Être discriminé pour son accent, un mal commun dans le monde du travail ?
auteur.e
Aurélie Cerffond

Journaliste @Welcome to the jungle

“Cachez cet accent que je ne saurais entendre.” Cette expression détournée illustre très bien la glottophobie. Si le terme n’est pas très connu, ce qu’il recouvre est pourtant vécu par des millions de personnes : il s’agit d’une discrimination liée à l’accent ou à la manière de parler, particulièrement répandue en France et surtout… au travail. L’enquête commanditée pour l’ouvrage J’ai un accent et alors ? révèle que, 16% des Français en ont déjà fait les frais dans leur carrière, et parmi eux, 36% sont des cadres. Car à en croire Philippe Blanchet, l’inventeur du mot “glottophobie”, plus on monte dans la hiérarchie, plus un comportement linguistique normé est attendu. Ce dernier est enseignant-chercheur en sociolinguistique à l’Université de Rennes et l’auteur de Discriminations : combattre la glottophobie (Éditions Lambert Lucas) publié en 2016. Il décrypte pour nous cette discrimination fondée sur le langage, et sa manifestation dans le monde du travail

Une norme linguistique imposée par l’élite parisienne

« J’hallucine ! Ce matin, j’ai eu au téléphone une entreprise Parisienne pour un poste de business developer en alternance, tout allait bien jusqu’à ce qu’on me dise : on hésite à te prendre parce que « tu as un accent » […] » Publié sur LinkedIn par Sarah Lazri en juillet 2020, ce post a suscité plus de 13 500 réactions et presque 2000 commentaires : « Incroyable en 2020 ! », « Une porte se ferme… mais une autre s’ouvrira toute grande… dans une entreprise qui méritera vos compétences ! […] », « C’est de la discrimination pure et dure ! », etc.

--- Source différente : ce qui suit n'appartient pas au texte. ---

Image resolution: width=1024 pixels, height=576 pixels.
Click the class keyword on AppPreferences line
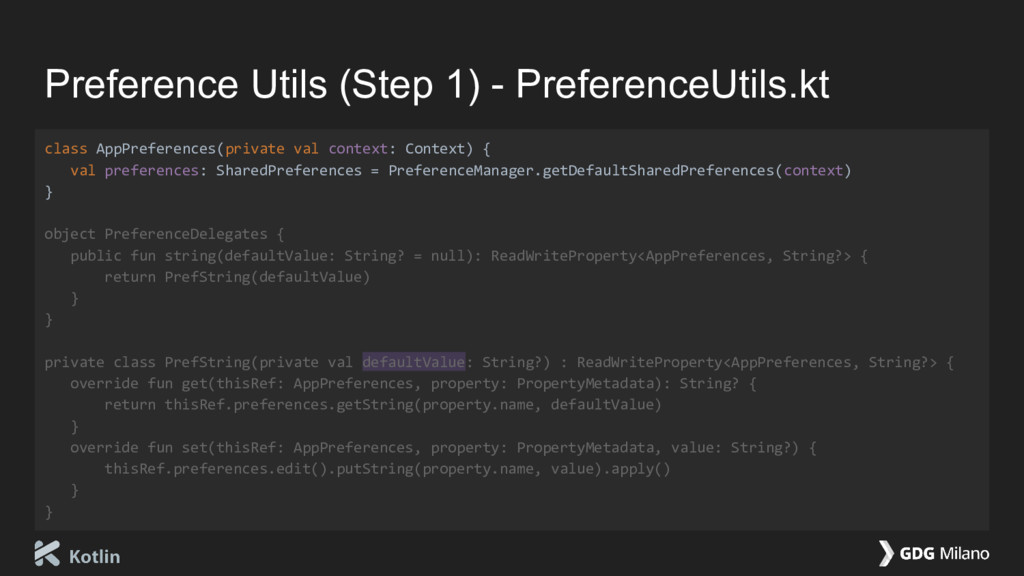point(65,148)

Si l’indignation est grande, c’est que cette discrimination linguistique touche… des millions de personnes en France, selon Philippe Blanchet qui précise : « Cela concerne toutes les personnes qui parlent le français de façon “non normative” : avec un accent, tel qu’un accent régional par exemple, ou encore avec un vocabulaire populaire. » Dans le monde du travail, ce prétexte linguistique est utilisé soit comme motif de refus à l’embauche, soit, une fois en poste, pour exiger d’une personne qu’elle transforme sa façon de parler. « On va demander au salarié concerné de prendre des cours d’orthophonie ou de s’inscrire dans des écoles de théâtre pour modifier son accent (ce qui est le motif le plus fréquent) ou pour modifier sa façon de parler français, sous peine d’être licencié ou mis au placard », commente l’universitaire.

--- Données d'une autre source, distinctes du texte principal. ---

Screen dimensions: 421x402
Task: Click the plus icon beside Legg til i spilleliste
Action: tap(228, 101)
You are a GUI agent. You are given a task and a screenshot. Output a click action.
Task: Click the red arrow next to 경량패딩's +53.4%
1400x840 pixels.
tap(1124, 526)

Il y a, selon lui, une injonction sociétale à se conformer à la norme de l’accent dit “neutre”, c’est-à-dire l’accent que « l’élite parisienne a imposé en politique, et dans les médias ». Et historiquement, cela dure depuis des siècles, depuis que le pouvoir est centralisé à Paris. Après la révolution française en 1789, l’aristocratie, puis la grande bourgeoisie parisienne, ont érigé en norme d’abord la langue française (à l’époque plusieurs autres langues étaient parlées), puis leur façon de parler, c’est-à-dire avec accent dit “neutre” aujourd’hui. « Une manière de capter le pouvoir et de le garder », explique l’expert. Depuis, cet accent s’est imposé, notamment dans les sphères politiques et médiatiques validant en quelque sorte cette norme et donnant peu de représentativités ou de marge aux autres accents.

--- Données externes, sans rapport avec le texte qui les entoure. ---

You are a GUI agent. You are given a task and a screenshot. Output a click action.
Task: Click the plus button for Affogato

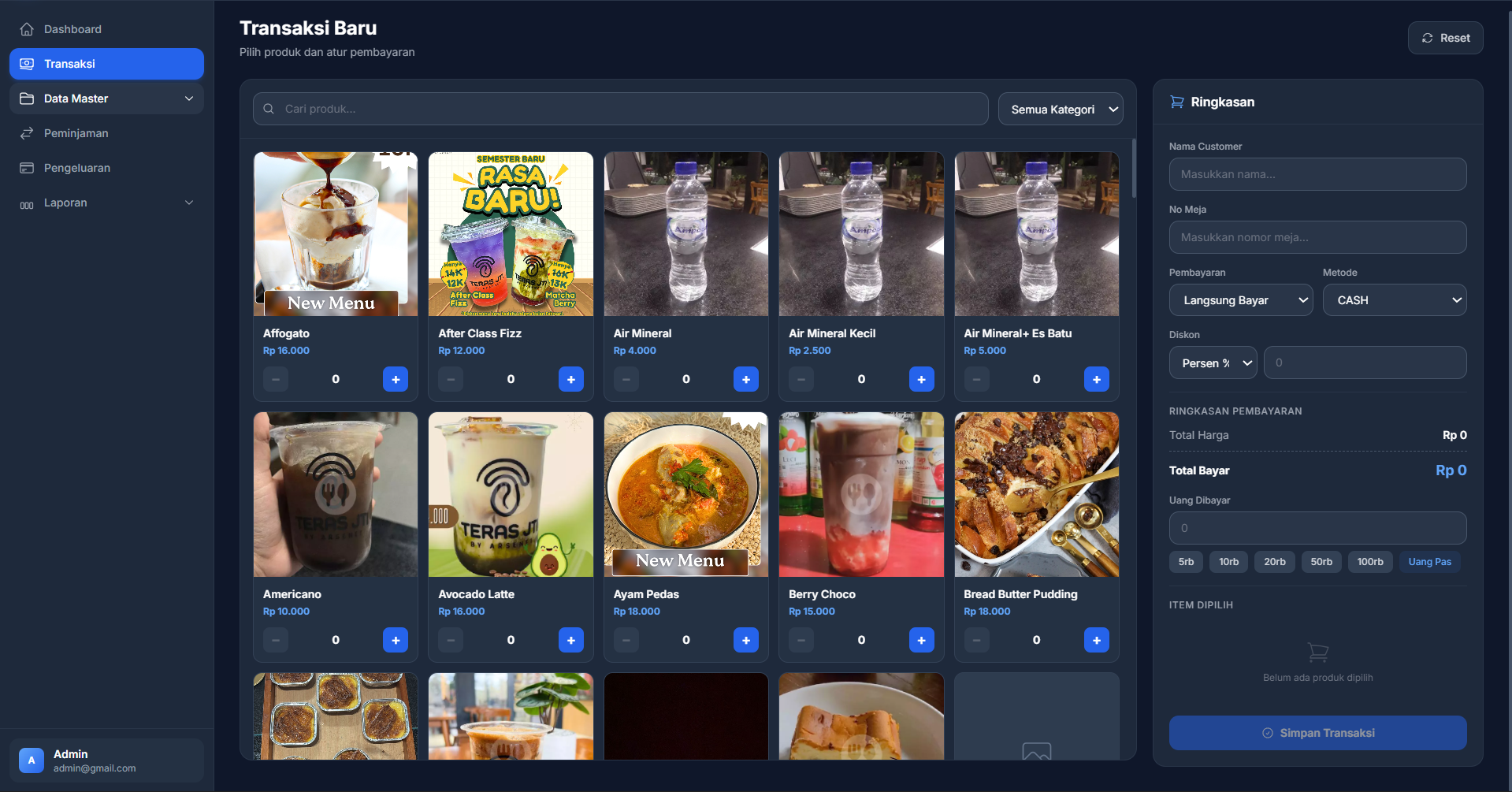click(x=396, y=379)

Des préjugés face à la langue standardisée

Fabrice, alors consultant en ingénierie, a expérimenté cette forme de discrimination lors de sa recherche d’emploi il y a quelques années, alors qu’il postulait à Paris : « Pendant les premières étapes du recrutement, tout se passait toujours hyper bien, les employeurs étaient emballés par mon profil et puis, dès que l’on échangeait à l’oral, je sentais que mon accent du sud-ouest posait problème : on me le faisait systématiquement remarquer et comme par hasard, c’était toujours un autre candidat qui était sélectionné. Je ne pouvais pas m’empêcher de vérifier et, à chaque fois, ceux qui décrochaient le poste étaient de Paris, ou alors ils n’avaient pas d’accent. » Si dans la vie de tous les jours, son accent “chantant”, qui évoque le soleil, bénéficie d’une image plutôt sympathique, il est trop souvent un handicap dans le milieu professionnel : « certains recruteurs, associent cet accent du sud aux vacances et donc à des moments oisifs, de détente. Par défaut, ça ne reflète pas pour eux le professionnalisme, l’engagement et la performance. Personnellement, je trouve ça totalement injuste. »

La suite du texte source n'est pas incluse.